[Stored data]
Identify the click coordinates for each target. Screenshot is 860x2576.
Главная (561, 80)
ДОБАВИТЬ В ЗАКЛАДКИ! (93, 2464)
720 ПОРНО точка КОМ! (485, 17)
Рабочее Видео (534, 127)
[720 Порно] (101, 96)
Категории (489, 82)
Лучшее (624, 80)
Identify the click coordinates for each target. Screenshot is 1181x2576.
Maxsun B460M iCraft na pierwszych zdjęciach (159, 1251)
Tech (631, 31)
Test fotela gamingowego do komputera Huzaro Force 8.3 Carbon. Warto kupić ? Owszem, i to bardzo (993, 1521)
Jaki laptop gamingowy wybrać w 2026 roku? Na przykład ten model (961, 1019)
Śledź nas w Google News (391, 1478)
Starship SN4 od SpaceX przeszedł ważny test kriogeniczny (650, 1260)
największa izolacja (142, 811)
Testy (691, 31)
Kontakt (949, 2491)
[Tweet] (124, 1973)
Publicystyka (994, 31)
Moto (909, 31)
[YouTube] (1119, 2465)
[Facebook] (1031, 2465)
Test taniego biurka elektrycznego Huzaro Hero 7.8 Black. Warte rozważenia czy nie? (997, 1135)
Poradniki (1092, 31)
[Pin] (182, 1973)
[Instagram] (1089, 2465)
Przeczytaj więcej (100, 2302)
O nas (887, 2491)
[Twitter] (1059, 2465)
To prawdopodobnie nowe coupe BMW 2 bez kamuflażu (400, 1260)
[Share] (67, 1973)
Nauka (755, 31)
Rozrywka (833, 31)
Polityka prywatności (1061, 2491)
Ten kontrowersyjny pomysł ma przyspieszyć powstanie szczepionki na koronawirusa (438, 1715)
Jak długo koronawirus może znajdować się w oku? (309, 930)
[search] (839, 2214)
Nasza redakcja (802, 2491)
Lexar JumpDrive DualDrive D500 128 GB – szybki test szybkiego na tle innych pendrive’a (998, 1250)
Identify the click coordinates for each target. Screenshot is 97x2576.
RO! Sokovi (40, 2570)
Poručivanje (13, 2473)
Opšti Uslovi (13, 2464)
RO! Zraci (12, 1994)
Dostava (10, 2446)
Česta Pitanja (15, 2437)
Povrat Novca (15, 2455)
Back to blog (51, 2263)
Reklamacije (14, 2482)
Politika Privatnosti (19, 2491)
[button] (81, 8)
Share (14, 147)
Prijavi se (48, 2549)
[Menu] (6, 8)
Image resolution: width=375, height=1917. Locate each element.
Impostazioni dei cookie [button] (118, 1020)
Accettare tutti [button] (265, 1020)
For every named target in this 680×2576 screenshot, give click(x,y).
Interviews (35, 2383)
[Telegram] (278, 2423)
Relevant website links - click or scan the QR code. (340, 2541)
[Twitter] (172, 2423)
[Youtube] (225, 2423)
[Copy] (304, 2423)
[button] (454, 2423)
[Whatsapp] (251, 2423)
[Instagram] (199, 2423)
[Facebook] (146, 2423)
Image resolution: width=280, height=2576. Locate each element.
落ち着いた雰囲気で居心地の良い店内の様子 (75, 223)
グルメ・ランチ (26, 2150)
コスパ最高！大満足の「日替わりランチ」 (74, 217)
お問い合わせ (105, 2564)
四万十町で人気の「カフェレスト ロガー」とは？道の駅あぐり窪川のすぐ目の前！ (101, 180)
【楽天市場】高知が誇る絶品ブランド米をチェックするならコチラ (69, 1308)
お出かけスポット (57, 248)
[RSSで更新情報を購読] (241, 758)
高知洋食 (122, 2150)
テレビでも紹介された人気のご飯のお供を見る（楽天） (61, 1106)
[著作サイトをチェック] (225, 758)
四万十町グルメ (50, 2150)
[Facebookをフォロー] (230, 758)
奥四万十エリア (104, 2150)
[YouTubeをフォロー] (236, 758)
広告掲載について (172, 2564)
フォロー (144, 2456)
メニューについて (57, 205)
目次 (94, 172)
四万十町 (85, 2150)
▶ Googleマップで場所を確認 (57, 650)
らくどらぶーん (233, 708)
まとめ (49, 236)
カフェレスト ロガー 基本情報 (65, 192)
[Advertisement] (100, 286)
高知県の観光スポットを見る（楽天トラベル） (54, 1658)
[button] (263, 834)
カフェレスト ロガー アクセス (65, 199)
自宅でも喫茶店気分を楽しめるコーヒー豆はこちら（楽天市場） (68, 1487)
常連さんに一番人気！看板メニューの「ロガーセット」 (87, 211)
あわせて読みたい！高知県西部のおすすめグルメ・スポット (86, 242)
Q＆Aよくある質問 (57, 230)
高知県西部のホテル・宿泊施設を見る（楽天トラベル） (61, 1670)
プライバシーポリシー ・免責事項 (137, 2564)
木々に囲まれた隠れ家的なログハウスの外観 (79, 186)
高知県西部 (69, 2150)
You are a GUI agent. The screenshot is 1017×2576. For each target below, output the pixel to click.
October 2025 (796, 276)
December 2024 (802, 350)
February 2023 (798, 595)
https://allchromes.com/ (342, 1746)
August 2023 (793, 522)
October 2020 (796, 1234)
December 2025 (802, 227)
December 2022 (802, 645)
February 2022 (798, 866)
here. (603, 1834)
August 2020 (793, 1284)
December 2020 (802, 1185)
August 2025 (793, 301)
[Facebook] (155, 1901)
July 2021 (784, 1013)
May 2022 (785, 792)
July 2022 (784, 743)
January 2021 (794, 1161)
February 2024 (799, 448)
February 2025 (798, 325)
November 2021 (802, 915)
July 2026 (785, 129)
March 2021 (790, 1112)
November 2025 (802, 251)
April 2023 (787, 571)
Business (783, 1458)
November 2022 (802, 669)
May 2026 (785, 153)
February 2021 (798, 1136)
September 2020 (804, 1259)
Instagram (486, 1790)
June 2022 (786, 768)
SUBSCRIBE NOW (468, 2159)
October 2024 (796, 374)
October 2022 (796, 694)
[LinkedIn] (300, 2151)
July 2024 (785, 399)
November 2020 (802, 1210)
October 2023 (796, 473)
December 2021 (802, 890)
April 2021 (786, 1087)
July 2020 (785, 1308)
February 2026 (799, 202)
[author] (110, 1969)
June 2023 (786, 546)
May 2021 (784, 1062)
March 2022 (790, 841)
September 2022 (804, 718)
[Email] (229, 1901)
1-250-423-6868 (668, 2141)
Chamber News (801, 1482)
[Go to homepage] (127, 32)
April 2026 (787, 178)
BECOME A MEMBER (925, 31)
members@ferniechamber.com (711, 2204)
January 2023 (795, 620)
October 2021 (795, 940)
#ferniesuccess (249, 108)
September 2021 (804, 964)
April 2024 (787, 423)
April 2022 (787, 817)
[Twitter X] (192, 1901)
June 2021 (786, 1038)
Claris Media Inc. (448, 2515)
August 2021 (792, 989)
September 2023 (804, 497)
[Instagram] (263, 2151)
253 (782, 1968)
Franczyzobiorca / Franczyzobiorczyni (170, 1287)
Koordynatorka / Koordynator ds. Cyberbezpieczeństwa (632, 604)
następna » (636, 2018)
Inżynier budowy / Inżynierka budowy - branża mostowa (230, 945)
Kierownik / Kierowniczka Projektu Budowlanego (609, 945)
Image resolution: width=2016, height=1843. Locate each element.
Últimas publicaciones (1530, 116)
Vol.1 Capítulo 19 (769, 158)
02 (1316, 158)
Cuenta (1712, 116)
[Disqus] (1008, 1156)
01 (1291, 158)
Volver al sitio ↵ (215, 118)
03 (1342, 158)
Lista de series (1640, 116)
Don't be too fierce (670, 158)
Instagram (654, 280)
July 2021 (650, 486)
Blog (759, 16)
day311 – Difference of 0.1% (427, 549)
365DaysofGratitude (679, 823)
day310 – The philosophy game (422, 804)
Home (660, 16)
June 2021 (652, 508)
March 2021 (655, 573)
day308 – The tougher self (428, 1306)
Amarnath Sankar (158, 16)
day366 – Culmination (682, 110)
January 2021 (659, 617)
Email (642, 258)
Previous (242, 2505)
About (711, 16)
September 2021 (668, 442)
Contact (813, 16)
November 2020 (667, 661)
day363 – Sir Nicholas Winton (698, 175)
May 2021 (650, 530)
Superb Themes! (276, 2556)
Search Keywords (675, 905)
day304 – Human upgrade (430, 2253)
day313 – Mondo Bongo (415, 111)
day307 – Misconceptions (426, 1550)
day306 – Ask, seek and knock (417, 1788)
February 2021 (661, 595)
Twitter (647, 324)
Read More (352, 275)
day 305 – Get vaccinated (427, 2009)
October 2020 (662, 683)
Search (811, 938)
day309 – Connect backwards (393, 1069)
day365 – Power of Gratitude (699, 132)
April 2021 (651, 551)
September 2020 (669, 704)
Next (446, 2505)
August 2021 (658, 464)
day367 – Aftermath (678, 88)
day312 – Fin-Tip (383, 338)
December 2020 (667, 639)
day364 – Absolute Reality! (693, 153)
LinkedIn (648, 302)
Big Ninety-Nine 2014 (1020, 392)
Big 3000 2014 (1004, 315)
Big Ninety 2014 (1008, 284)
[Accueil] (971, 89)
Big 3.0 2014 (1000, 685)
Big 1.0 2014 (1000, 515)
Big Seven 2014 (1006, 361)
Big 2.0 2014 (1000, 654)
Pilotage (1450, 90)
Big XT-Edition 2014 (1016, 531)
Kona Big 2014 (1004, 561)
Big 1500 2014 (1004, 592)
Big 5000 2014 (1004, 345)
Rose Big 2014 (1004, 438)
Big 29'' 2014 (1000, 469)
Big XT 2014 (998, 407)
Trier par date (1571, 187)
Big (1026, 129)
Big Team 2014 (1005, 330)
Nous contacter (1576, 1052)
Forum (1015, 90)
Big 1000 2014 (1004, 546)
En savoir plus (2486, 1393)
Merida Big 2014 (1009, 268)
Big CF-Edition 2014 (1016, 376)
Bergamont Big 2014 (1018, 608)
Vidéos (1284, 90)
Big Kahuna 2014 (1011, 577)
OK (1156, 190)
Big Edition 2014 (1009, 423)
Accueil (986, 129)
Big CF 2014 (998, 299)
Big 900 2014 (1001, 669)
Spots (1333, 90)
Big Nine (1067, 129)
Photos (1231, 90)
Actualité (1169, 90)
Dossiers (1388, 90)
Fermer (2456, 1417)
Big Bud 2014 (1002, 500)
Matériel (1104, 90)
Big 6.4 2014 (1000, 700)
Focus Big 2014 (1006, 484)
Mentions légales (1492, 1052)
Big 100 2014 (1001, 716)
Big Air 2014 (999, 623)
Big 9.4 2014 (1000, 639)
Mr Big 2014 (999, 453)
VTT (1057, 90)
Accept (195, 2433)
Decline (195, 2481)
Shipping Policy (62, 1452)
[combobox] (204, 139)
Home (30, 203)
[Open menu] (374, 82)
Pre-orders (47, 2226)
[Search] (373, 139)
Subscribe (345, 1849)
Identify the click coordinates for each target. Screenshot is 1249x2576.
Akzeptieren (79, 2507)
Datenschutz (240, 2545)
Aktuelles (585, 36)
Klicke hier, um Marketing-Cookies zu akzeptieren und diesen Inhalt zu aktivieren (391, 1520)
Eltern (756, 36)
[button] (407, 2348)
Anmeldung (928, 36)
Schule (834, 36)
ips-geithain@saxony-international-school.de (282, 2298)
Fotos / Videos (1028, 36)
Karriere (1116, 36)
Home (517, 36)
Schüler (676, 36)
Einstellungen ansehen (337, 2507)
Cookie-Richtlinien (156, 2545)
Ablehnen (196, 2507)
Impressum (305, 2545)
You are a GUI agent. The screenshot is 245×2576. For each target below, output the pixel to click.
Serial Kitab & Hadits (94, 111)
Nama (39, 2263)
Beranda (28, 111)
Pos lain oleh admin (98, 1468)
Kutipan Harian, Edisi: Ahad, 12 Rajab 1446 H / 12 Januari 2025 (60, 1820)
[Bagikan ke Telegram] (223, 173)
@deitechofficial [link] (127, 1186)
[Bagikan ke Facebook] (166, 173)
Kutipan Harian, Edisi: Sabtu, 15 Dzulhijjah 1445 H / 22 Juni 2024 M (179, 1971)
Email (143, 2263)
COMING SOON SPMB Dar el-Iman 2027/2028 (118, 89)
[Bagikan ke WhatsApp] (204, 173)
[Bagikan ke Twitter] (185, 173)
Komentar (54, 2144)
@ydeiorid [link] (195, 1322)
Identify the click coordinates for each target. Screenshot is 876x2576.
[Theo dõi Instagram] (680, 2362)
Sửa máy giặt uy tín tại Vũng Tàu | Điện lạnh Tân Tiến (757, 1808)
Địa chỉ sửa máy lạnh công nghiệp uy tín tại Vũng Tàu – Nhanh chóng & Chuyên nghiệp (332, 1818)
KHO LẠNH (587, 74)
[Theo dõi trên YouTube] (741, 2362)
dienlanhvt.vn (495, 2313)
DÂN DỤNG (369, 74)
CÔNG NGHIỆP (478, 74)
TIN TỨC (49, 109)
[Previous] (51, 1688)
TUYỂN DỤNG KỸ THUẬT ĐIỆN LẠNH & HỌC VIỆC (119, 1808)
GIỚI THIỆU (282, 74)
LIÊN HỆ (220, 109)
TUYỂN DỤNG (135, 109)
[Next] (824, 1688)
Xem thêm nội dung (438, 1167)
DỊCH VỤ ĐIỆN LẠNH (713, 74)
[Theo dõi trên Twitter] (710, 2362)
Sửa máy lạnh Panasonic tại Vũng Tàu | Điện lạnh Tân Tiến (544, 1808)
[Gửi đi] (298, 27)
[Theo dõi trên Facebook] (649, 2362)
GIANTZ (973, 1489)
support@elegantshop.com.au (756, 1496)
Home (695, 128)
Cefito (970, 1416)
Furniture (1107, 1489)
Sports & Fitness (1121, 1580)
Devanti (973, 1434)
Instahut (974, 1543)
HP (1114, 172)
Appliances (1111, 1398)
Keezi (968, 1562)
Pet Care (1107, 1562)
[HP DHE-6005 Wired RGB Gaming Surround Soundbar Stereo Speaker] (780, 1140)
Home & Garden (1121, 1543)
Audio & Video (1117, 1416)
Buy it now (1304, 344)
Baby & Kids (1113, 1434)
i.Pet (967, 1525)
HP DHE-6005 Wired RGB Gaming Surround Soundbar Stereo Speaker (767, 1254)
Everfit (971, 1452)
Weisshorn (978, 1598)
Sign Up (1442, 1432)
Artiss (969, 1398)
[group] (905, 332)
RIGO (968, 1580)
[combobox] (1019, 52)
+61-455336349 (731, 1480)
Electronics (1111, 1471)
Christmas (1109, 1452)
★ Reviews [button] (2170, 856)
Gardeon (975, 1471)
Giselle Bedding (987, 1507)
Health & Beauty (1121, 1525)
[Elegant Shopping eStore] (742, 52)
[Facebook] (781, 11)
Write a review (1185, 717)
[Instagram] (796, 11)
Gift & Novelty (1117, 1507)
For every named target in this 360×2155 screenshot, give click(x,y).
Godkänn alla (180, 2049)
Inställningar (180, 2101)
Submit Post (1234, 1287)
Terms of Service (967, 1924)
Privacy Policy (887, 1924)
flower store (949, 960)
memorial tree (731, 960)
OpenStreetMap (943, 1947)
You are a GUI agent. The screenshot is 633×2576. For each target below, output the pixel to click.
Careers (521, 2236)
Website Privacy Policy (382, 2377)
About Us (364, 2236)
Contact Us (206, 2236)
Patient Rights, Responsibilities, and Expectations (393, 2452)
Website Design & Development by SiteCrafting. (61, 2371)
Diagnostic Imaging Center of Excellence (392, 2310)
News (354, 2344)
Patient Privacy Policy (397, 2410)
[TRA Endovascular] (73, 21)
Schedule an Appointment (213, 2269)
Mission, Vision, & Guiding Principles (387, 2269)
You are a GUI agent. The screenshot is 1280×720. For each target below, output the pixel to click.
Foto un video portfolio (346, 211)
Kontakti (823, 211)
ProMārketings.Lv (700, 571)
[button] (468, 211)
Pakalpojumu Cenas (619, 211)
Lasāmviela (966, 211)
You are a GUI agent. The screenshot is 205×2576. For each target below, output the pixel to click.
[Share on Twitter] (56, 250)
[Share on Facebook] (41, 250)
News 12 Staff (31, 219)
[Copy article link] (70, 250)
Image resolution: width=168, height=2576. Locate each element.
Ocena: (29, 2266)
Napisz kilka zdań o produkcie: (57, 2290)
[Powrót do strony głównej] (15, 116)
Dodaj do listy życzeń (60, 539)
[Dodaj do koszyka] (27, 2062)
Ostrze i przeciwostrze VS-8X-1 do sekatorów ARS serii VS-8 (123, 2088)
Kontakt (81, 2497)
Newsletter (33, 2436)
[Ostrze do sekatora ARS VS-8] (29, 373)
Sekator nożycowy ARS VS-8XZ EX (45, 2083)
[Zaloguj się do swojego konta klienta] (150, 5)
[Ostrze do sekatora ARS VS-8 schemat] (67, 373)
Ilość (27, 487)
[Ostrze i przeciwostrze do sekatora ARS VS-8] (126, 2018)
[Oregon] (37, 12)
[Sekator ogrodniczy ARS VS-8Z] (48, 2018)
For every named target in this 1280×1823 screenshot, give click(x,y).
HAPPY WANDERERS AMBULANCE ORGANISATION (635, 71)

[YOUR TASK] From the entries above, return exactly the line containing "Jaki laptop gamingowy", the line containing "[Facebook] (146, 2423)", and all lines between, and nothing else.

[SOLUTION FOR THIS EXERCISE]
Jaki laptop gamingowy wybrać w 2026 roku? Na przykład ten model (961, 1019)
Śledź nas w Google News (391, 1478)
Starship SN4 od SpaceX przeszedł ważny test kriogeniczny (650, 1260)
największa izolacja (142, 811)
Testy (691, 31)
Kontakt (949, 2491)
[Tweet] (124, 1973)
Publicystyka (994, 31)
Moto (909, 31)
[YouTube] (1119, 2465)
[Facebook] (1031, 2465)
Test taniego biurka elektrycznego Huzaro Hero 7.8 Black. Warte rozważenia czy nie? (997, 1135)
Poradniki (1092, 31)
[Pin] (182, 1973)
[Instagram] (1089, 2465)
Przeczytaj więcej (100, 2302)
O nas (887, 2491)
[Twitter] (1059, 2465)
To prawdopodobnie nowe coupe BMW 2 bez kamuflażu (400, 1260)
[Share] (67, 1973)
Nauka (755, 31)
Rozrywka (833, 31)
Polityka prywatności (1061, 2491)
Ten kontrowersyjny pomysł ma przyspieszyć powstanie szczepionki na koronawirusa (438, 1715)
Jak długo koronawirus może znajdować się w oku? (309, 930)
[search] (839, 2214)
Nasza redakcja (802, 2491)
Lexar JumpDrive DualDrive D500 128 GB – szybki test szybkiego na tle innych pendrive’a (998, 1250)
Identify the click coordinates for each target. Screenshot is 97x2576.
RO! Sokovi (40, 2570)
Poručivanje (13, 2473)
Opšti Uslovi (13, 2464)
RO! Zraci (12, 1994)
Dostava (10, 2446)
Česta Pitanja (15, 2437)
Povrat Novca (15, 2455)
Back to blog (51, 2263)
Reklamacije (14, 2482)
Politika Privatnosti (19, 2491)
[button] (81, 8)
Share (14, 147)
Prijavi se (48, 2549)
[Menu] (6, 8)
Image resolution: width=375, height=1917. Locate each element.
Impostazioni dei cookie [button] (118, 1020)
Accettare tutti [button] (265, 1020)
For every named target in this 680×2576 screenshot, give click(x,y).
Interviews (35, 2383)
[Telegram] (278, 2423)
Relevant website links - click or scan the QR code. (340, 2541)
[Twitter] (172, 2423)
[Youtube] (225, 2423)
[Copy] (304, 2423)
[button] (454, 2423)
[Whatsapp] (251, 2423)
[Instagram] (199, 2423)
[Facebook] (146, 2423)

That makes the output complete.